Titration of U-¹⁵N-Aβ42 with flurbiprofen. (A) ¹⁵N-HSQC spectra of Aβ42 upon titration of flurbiprofen at concentrations of 500uM and 1mM. There are no shifts in the peaks of these spectra beyond what is observed for the DMSO-only control titration (see Fig. 6) and peak intensities do not vary. (B) ¹H NMR spectra taken at each titration point to allow observation of ligand peaks throughout the titration. It can be seen that the flurbiprofen peaks remain sharp throughout, reflecting the fact that this compound does not aggregate at concentrations below 1 mM. (C) 1-D ¹H NMR projections of the HSQC spectra shown in panel A demonstrate that the solubility of Aβ42 remains unchanged at all titration points.

Figure 6

DMSO control titration spectra of Aβ42. (A) ¹⁵N HSQC spectra of U-¹⁵N-Aβ42 upon addition of DMSO-d₆ at 0% and 2% (initial and final concentrations in titrations of Figs 3–5). (B) 1-D ¹H NMR projections of the HSQC experiments taken in panel A demonstrate that Aβ42 remains soluble and monomeric upon addition of DMSO-d₆ to 2%.

Figure 7

Time course ¹⁵N-HSQC spectra of 100 μM U-¹⁵N-Aβ42 following addition of sulindac sulfide to 300uM. Panels A, B, and C show spectra taken of 100μM Aβ42 alone (red) and upon addition of sulindac sulfide (blue) at times = 0, 15min, and 1hr, respectively.
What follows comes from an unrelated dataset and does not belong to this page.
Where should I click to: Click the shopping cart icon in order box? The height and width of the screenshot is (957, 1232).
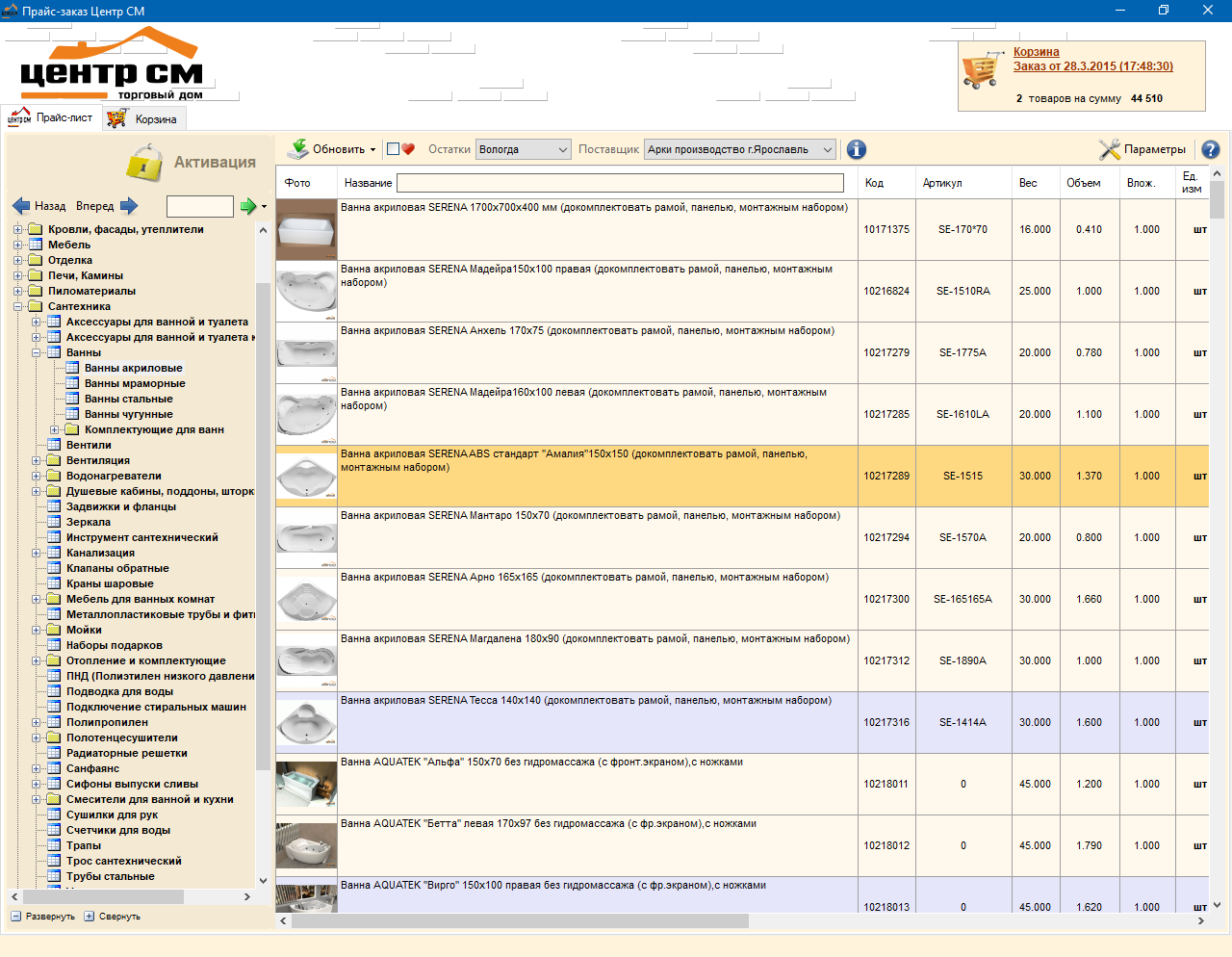tap(981, 71)
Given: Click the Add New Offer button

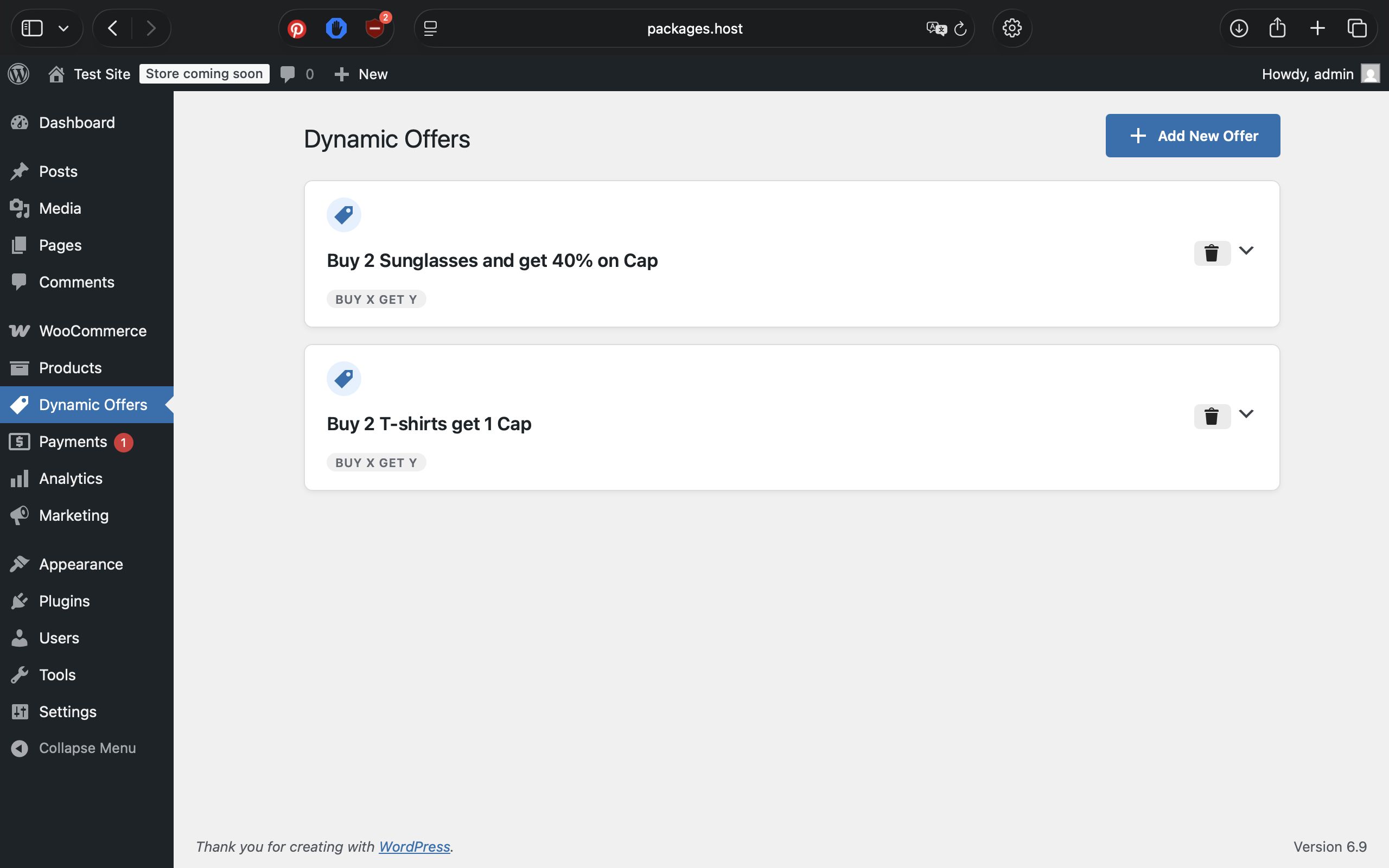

Notice the decrease in intensity of all the blue peaks as Aβ42 begins to form aggregates. Panels D, E, and F show transmission electron micrographs (66,000x) of 100μM Aβ42 NMR samples fixed to a TEM grid approximately 2hrs after addition of (D) 300uM sulindac sulfide, (E) 300uM sulindac sulfide alone (no protein, 11,600x), and (F) DMSO-only to a final concentration of 2%, matching that in D and E (dark blob in E and F is grid bar included for camera gain). In D, fibrils of Aβ42 are clearly visible.

Figure 8

SPR analysis of sulindac sulfide with immobilized Aβ42. Overlays of SPR sensorgrams obtained from injections of sulindac sulfide in 50mM sodium phosphate, 50mM NaCl, pH 7 with (A) No detergent, (B) 0.005% Tween-20, and (C) 0.2% Tween-20. Panel D shows corresponding sensorgrams of sulindac sulfone used as a negative control. Aβ42 was immobilized with ~3000 response units (RUs). Compounds at indicated concentration were injected for 55s at a flow rate of 30uL/min at 25 degrees C.

Figure 9

Comparison of the ¹⁹F spectra of flurbiprofen (A) and of sulindac sulfone (B) in the presence of bilayered lipid vesicles in the absence (black) and presence (red) of C99 (A) The samples contained 20μM flurbiprofen both in the absence (black) and in the presence (red) of 100μM C99 incorporated into 10mM POPC/POPG vesicles (1:100 protein:vesicles). (B) The samples contained 20μM sulindac sulfone in both the absence (black) and in the presence (red) of 100μM C99 incorporated into vesicles. All control samples (black) contained only 10mM phospholipid. The lack of change in both sets of spectra indicates that no interaction exists between the compounds and C99.